十年過去了,在此期間,丈夫與我的女同事有外遇了,開始竟沒察覺。我的同事和我是好朋友,經常到我家來,在一起吃飯,兩家關係很好,根本沒往那想。當面對時,根本不能接受,難以置信,覺的天塌了,特別疼愛自己的丈夫不愛自己去愛自己的朋友去了,受不了了。但還知道自己是修煉人,沒有耍潑,還能夠心平氣和的坐下來談,寄希望於丈夫良心發現,同情自己多年為家裏的辛苦和付出。談了幾次沒效果,他們仍然密切往來,我忍不住了,開始責備、訓斥,甚至諷刺與挖苦,完全沒有了修煉人的「忍」與「善」,結果如同火上澆油,兩人更是瘋狂,旁若無人,甚至不在乎周圍朋友和領導的勸告,肆無忌憚。因為丈夫有外遇,孩子也不學習了,天天上網玩遊戲。
我覺的苦不堪言,學法時溜號,總覺的兩人在哪親熱、約會;煉功有時根本煉不下去,心裏一直罵著兩個不要臉的人;講真相也是含沙射影,說有些人如何不要臉,沒有好下場,完全是一個怨婦在發牢騷。效果當然不好。在和單位同事講大法好時,他們說還是把你家裏的事好好整整吧。在別人看來,我家已家不成家,還說甚麼修大法能受益呢?
這些年一直認為自己委屈,這樣寬容體諒丈夫和朋友,為他們著想,哪怕自己再痛苦也不去找他們打架,給他們留面子。而他們還不悔改,無恥的做著讓人難以啟齒的事。覺的自己已到了容忍的極限了:你們還想怎麼樣?我太苦了,太難了,甚麼時候是個頭啊。法正人間吧,讓他們遭報應。我救不了他們了!我盡力了。
直到看到師父的《曼哈頓講法》,用心去看才知道:「現在在社會中所做的這一切,甚至於包括你的個人生活,都在修煉範圍之內,那大家就更應該嚴肅的對待你們身邊所發生的一切」。

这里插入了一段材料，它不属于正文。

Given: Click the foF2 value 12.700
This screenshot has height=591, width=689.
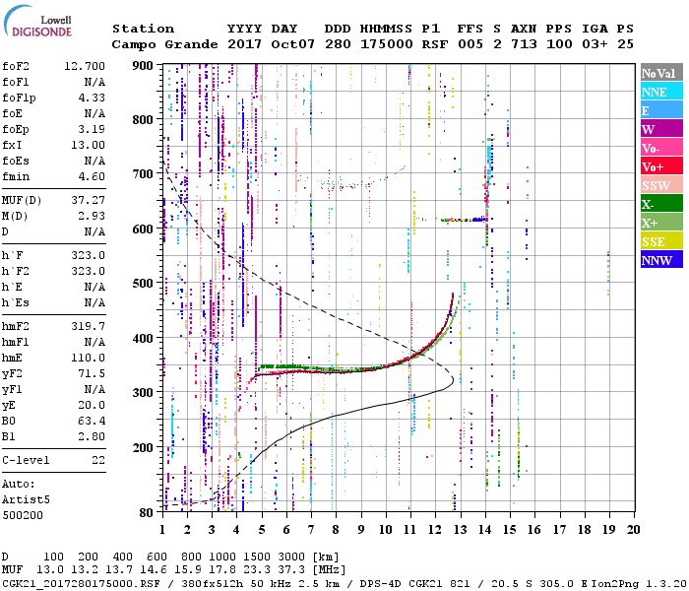Looking at the screenshot, I should (84, 65).
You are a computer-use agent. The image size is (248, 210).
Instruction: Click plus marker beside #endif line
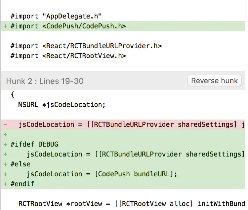(x=5, y=184)
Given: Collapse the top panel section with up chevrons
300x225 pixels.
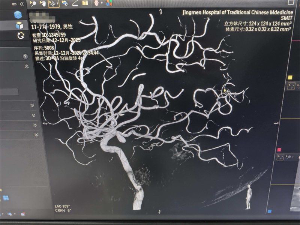Looking at the screenshot, I should [x=27, y=66].
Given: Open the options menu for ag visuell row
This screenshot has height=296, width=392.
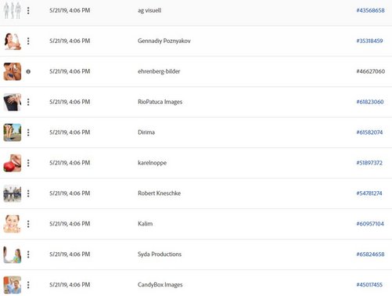Looking at the screenshot, I should point(28,10).
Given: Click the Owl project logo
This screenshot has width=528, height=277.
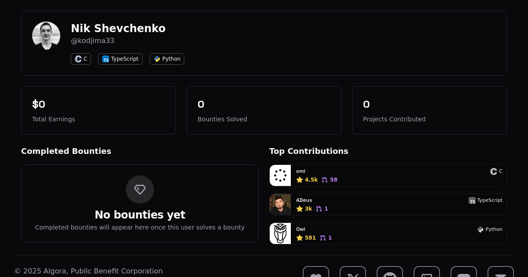Looking at the screenshot, I should (280, 233).
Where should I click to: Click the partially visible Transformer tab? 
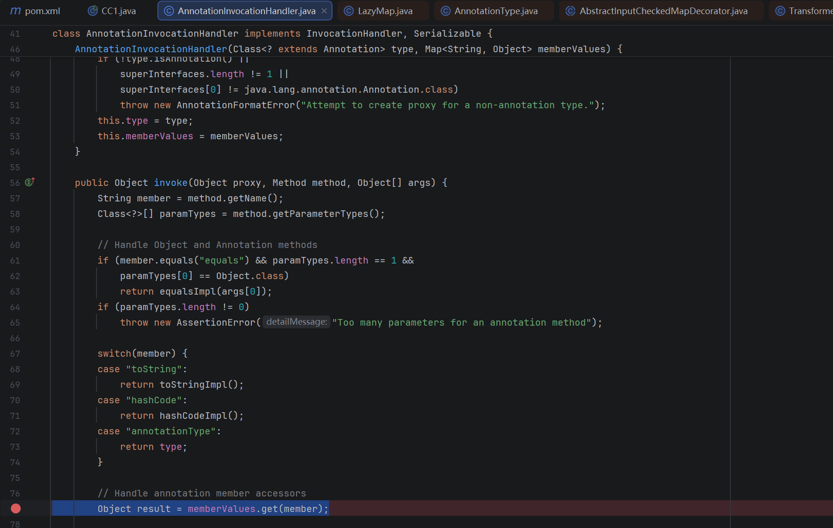[x=805, y=11]
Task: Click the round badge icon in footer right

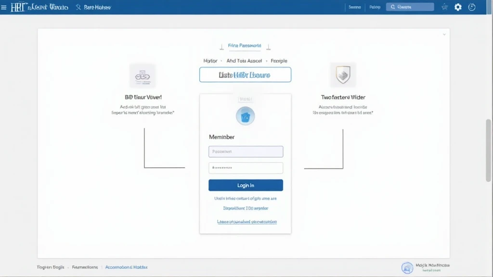Action: coord(407,268)
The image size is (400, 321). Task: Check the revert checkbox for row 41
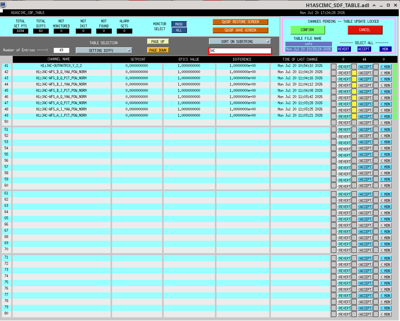(334, 67)
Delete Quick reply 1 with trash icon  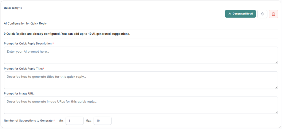pyautogui.click(x=273, y=14)
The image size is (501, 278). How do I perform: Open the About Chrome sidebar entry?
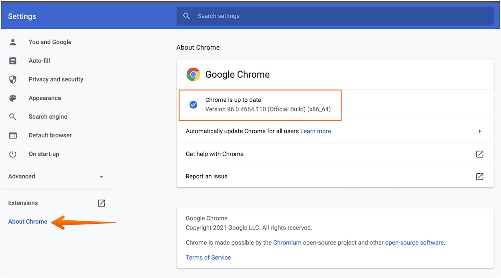27,222
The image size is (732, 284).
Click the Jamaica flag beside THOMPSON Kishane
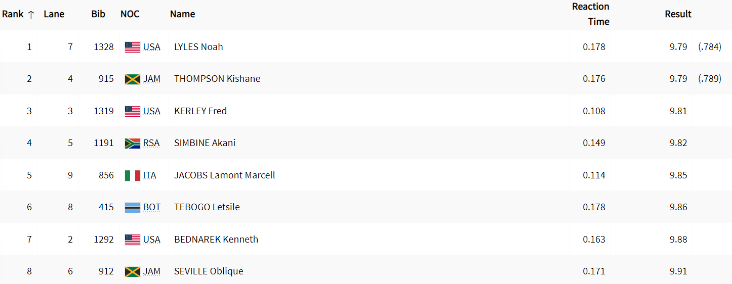point(132,79)
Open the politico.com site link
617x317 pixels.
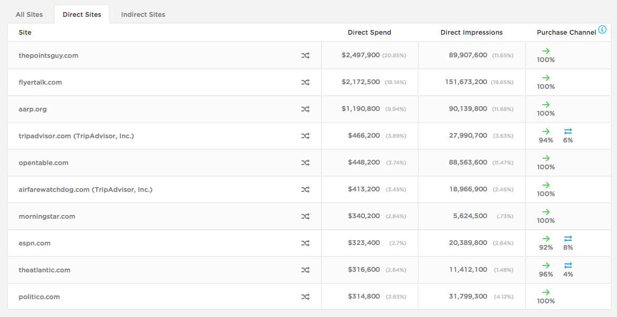point(39,297)
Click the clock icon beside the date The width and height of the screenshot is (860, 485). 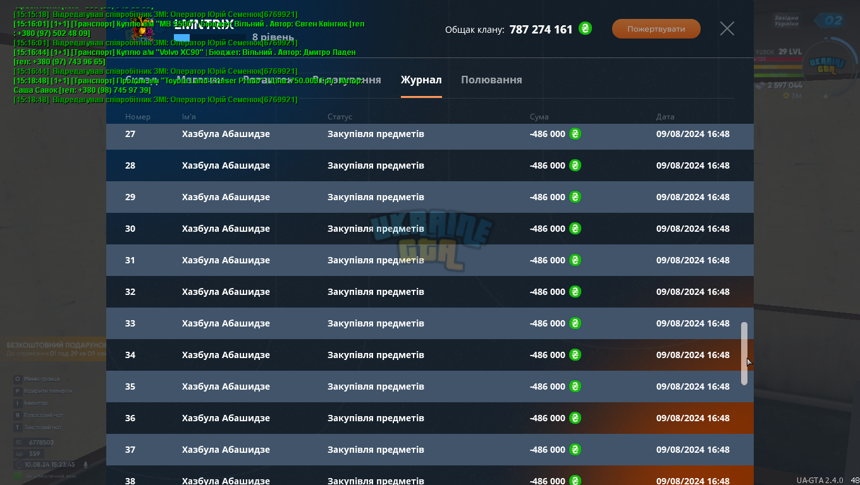click(x=18, y=464)
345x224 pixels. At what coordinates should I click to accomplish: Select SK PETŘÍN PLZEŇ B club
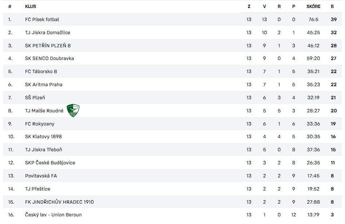click(x=48, y=45)
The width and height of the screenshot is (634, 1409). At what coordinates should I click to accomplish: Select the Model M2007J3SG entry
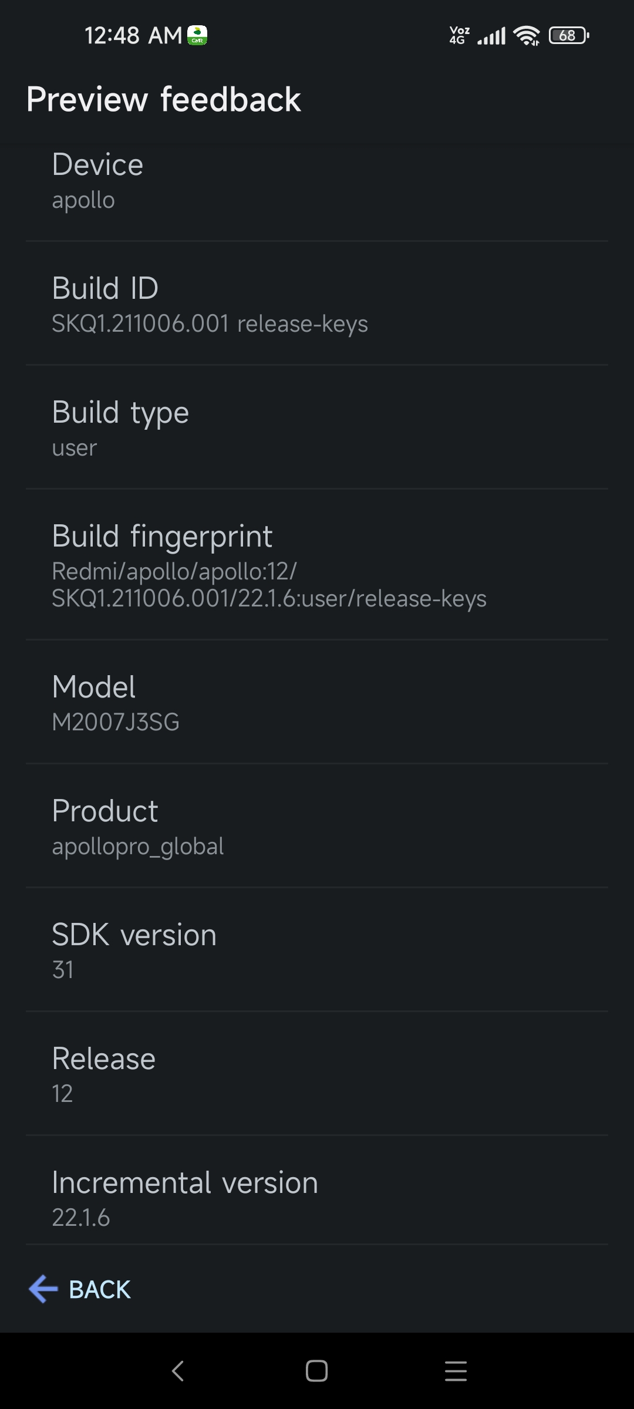click(317, 702)
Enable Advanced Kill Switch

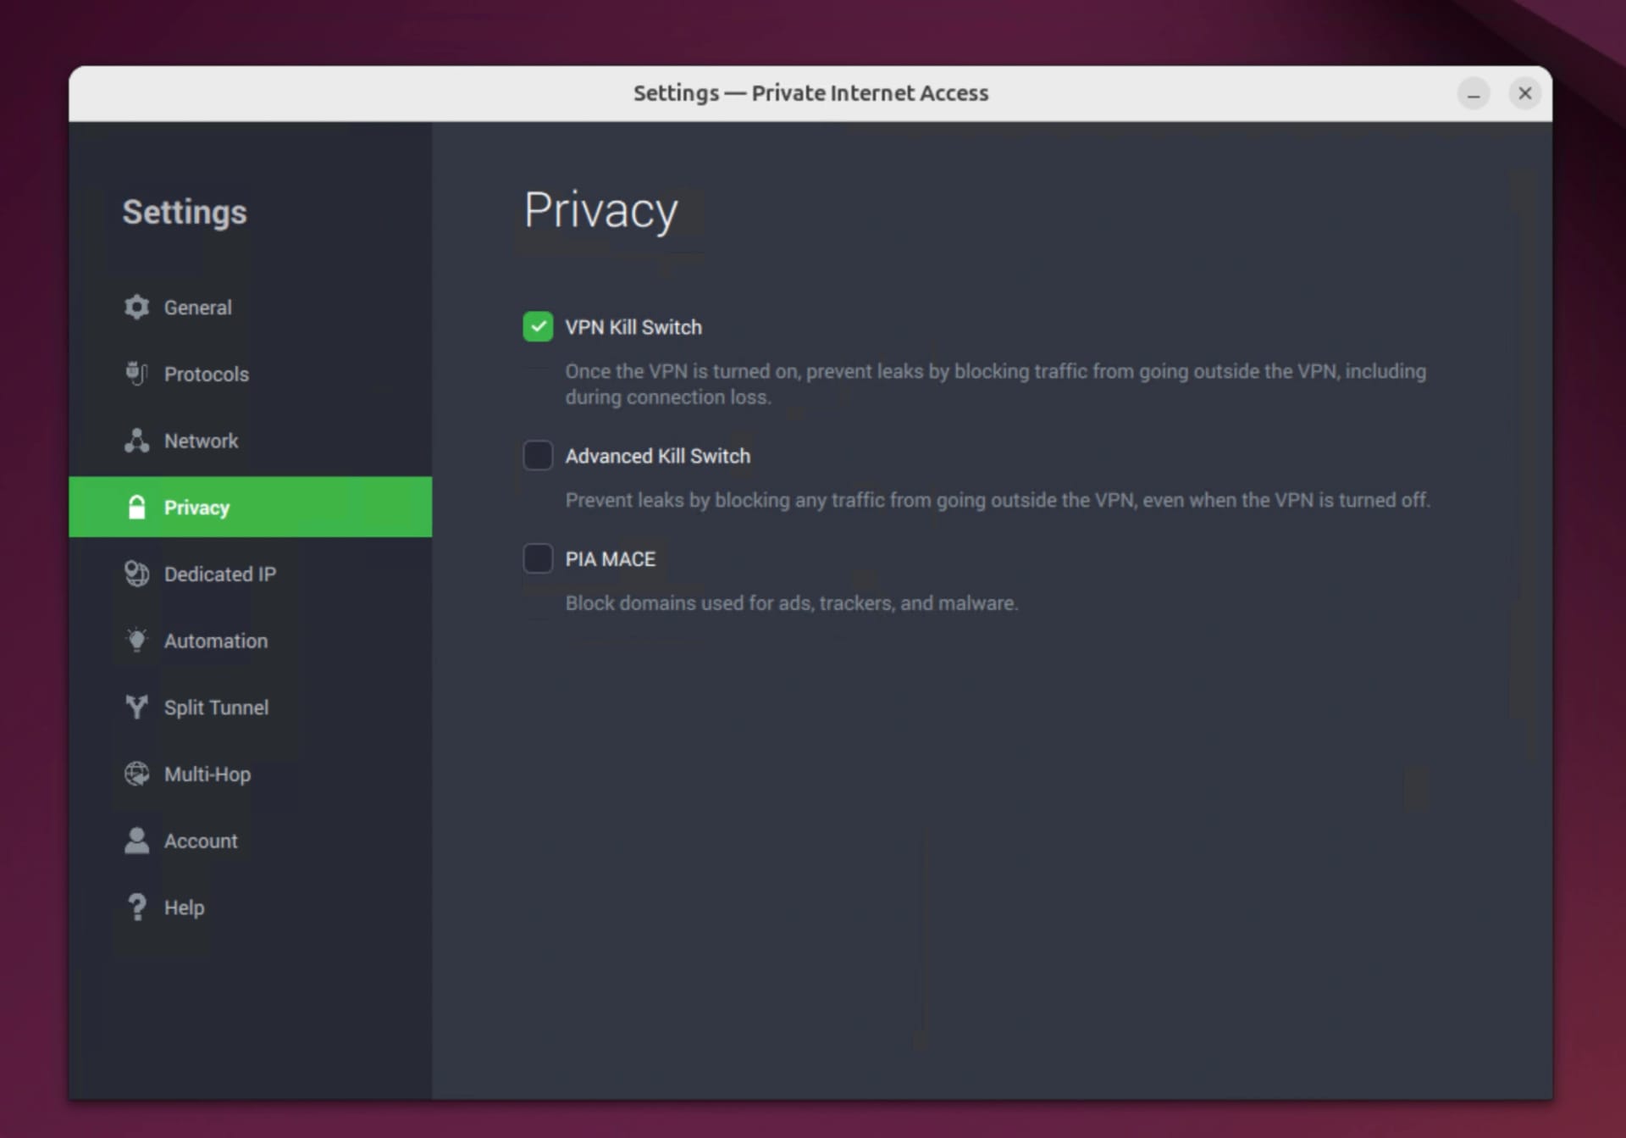pos(538,456)
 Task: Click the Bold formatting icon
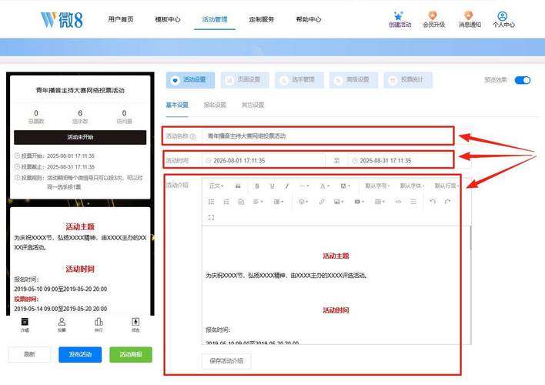click(x=258, y=186)

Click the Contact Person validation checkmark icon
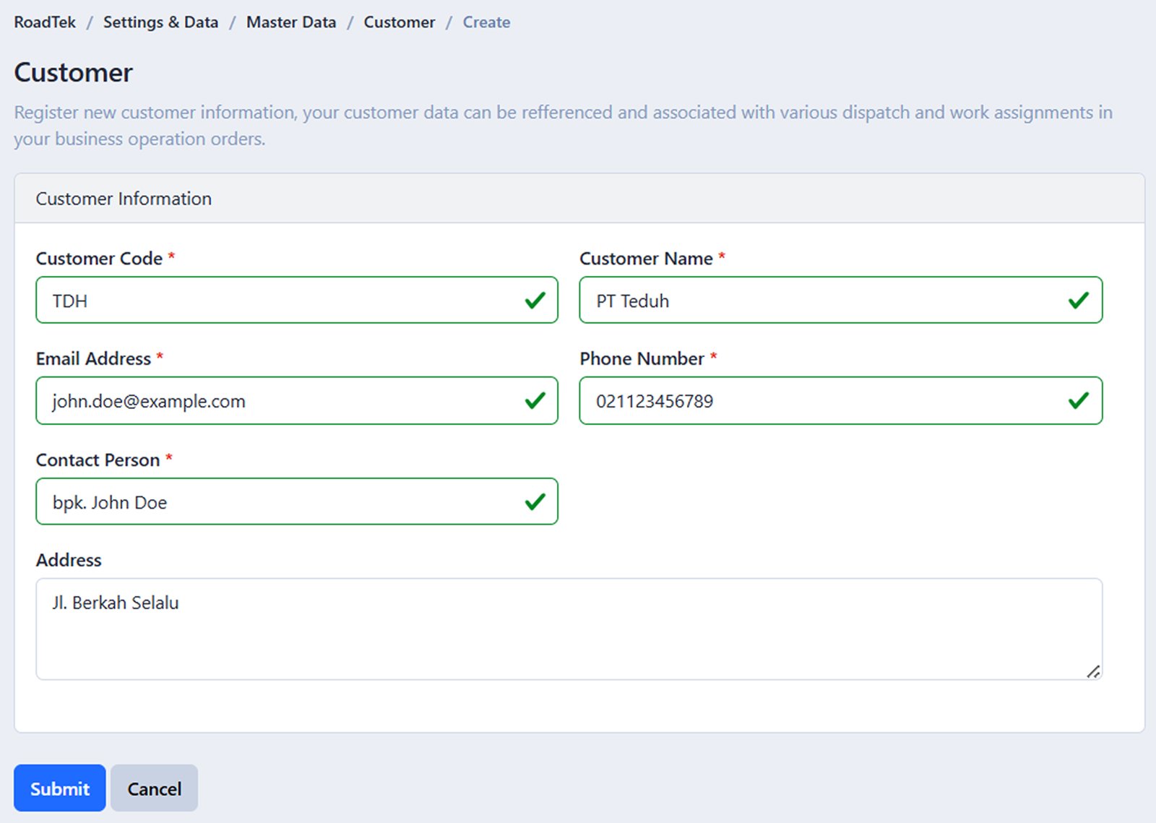(535, 501)
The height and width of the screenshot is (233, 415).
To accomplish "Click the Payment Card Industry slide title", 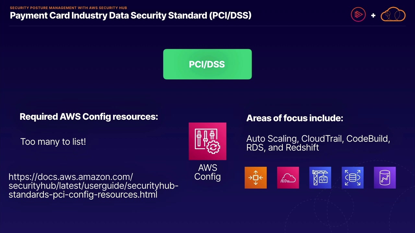I will click(x=131, y=15).
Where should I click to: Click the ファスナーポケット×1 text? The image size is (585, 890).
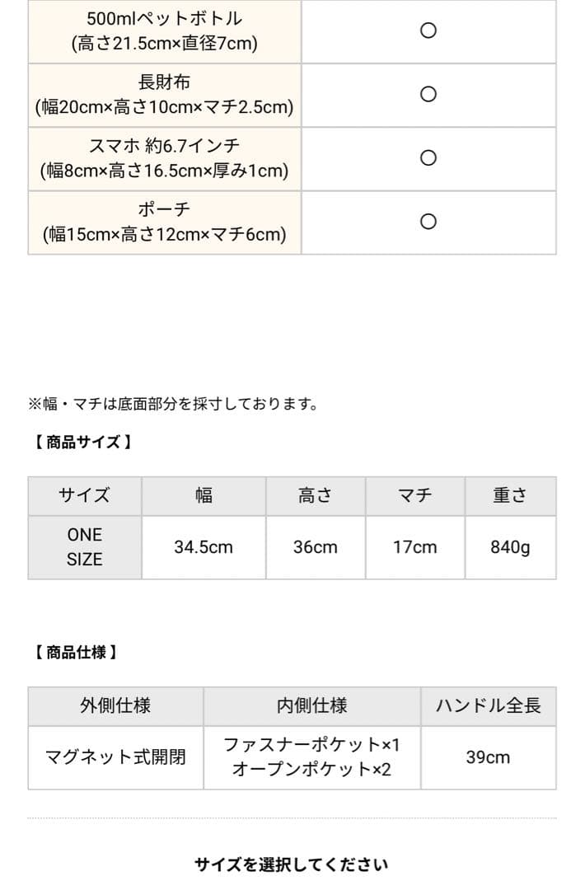point(311,745)
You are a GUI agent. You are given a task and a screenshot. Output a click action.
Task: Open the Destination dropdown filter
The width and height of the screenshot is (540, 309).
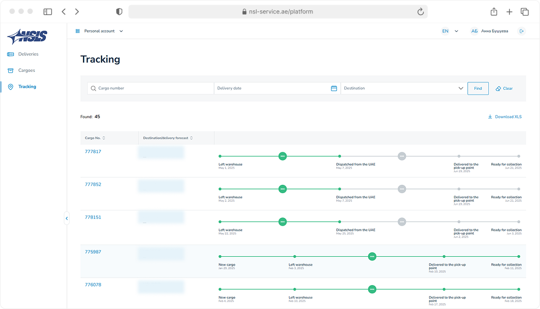tap(403, 89)
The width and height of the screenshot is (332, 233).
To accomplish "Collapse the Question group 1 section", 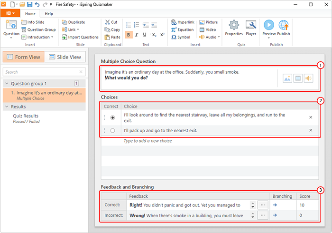I will pyautogui.click(x=7, y=83).
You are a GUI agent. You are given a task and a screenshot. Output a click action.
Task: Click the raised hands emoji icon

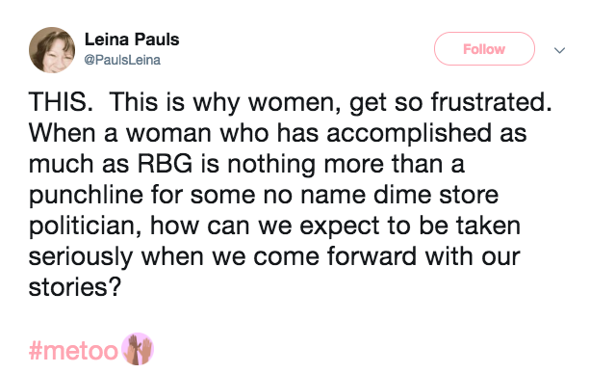click(138, 349)
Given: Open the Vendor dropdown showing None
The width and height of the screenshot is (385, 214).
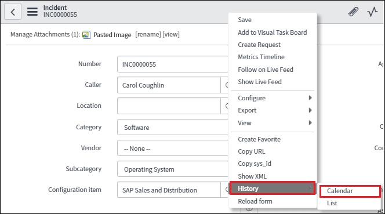Looking at the screenshot, I should [173, 148].
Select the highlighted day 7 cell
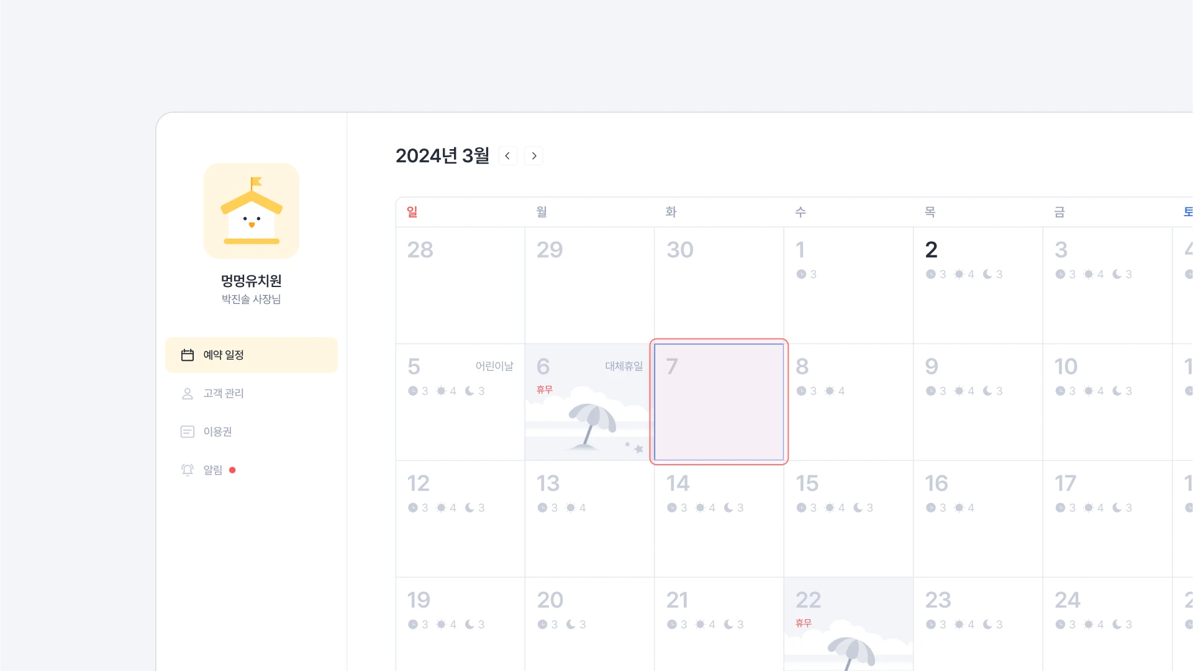The width and height of the screenshot is (1193, 671). 719,402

自己這些年的修煉就是在做事,根本沒真修,錯誤的把做三件事這個形式當修煉,沒向內修。師父說:「不管你對和不對,這個問題對一個修煉人來講根本就不重要。不要爭來爭去的,不要強調誰對誰錯的。有的人總是強調自己對,你對了、你沒錯,又怎麼樣呢?是在 法上提高了嗎?用人心強調對錯,這本身就是錯的,因為你是用常人的那個理在衡量你自己,你用常人的那個理在要求別人。在神來看一個修煉人在世間,你的對和錯根本就不重要, 去掉人心的執著反而是重要的,修煉中你怎麼樣去掉人心的執著才重要。(鼓掌)面對再大的委屈都能夠很坦然的對待,都能夠心不動,都不為自己找藉口,有很多 事情甚至於你不需要爭辯,因為在你修煉這條路上沒有任何偶然的事情,也許相互說話中觸動你的、也許和你發生矛盾有利害關係的這個因素就是師父弄來的。」
讀著這段師父講法我淚如泉湧,放聲大哭。師父就是在說我。我讓師父操心了。師父給我提高的機會我卻當成了常人對我的傷害與羞辱。這些年來的所謂寬容與體諒他們,那都是表面平靜,其實心裏憋著呢,一直憋在心裏,是常人執著於顧慮而忍,根本不是修煉人的忍。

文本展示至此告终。